■ WORK INSTRUCTION ■
In the entries below, find the line with "The image size", then set it down exactly along with each line after it to the end, skipping any pictures.

■ EXERCISE DATA ■

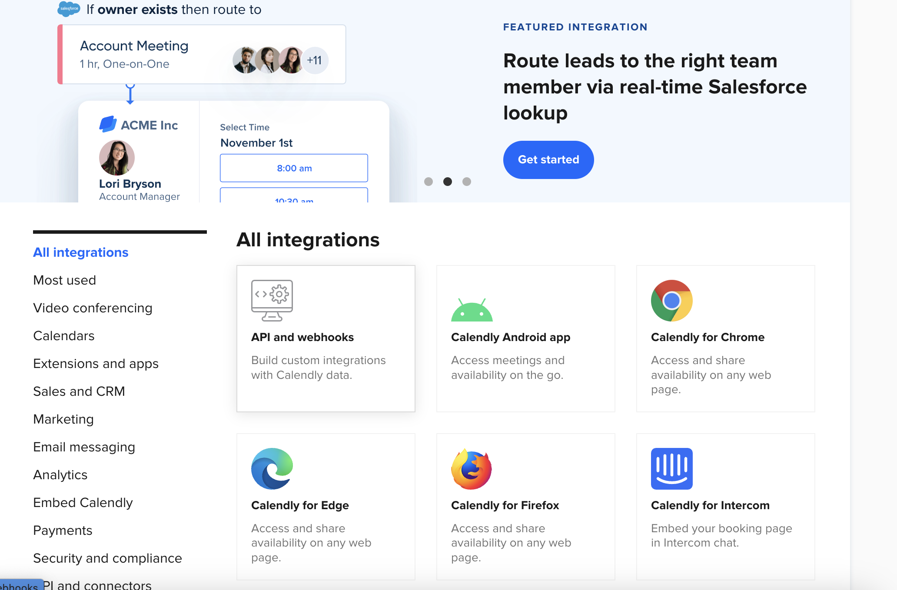
Task: Click the Firefox logo icon
Action: coord(472,469)
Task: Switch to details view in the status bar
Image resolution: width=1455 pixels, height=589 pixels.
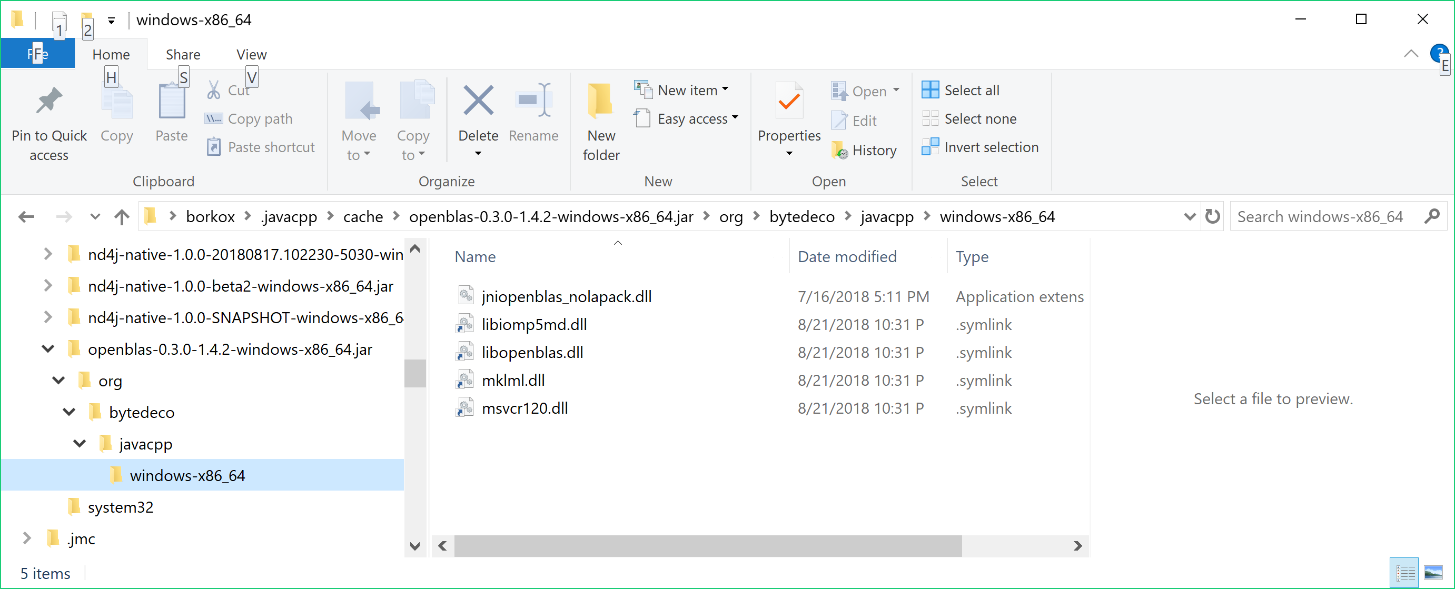Action: (1405, 573)
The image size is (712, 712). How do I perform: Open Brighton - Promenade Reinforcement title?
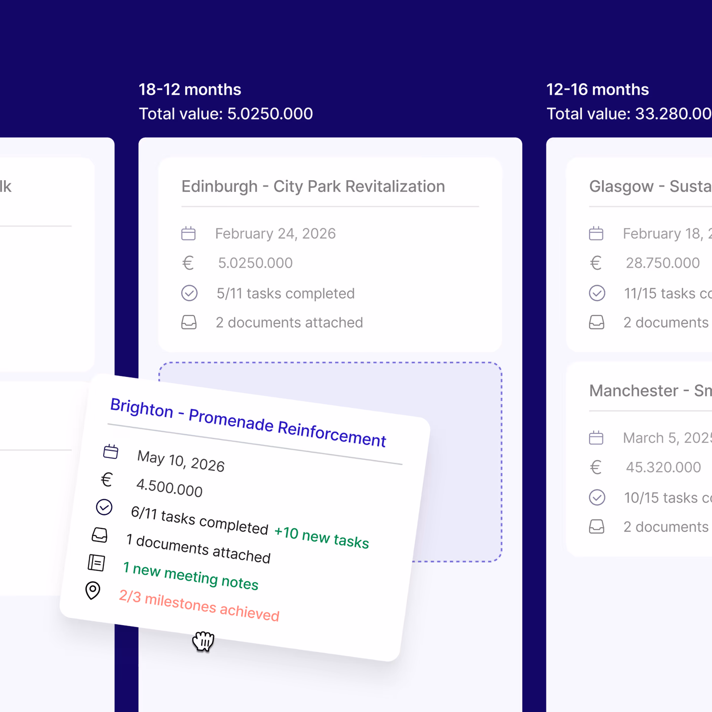(248, 422)
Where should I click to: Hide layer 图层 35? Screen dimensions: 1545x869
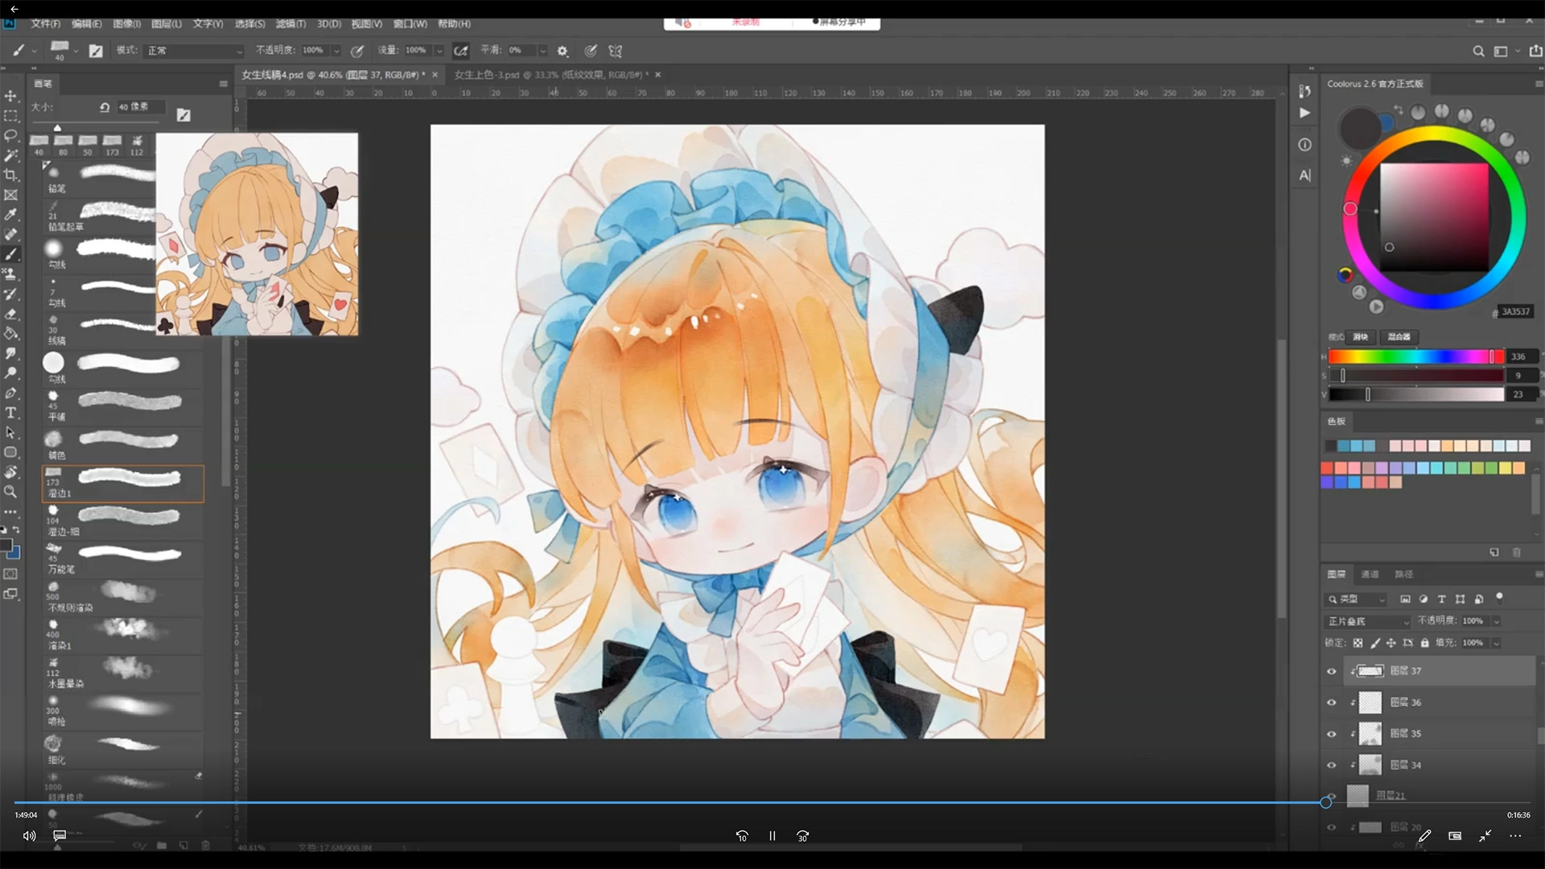[1331, 734]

■ FINISHED TASK ■
The image size is (712, 712). How do I perform: Open Brighton - Promenade Reinforcement title?
(248, 422)
Where should I click to: Hide layer 图层 35? Screen dimensions: 1545x869
[1331, 734]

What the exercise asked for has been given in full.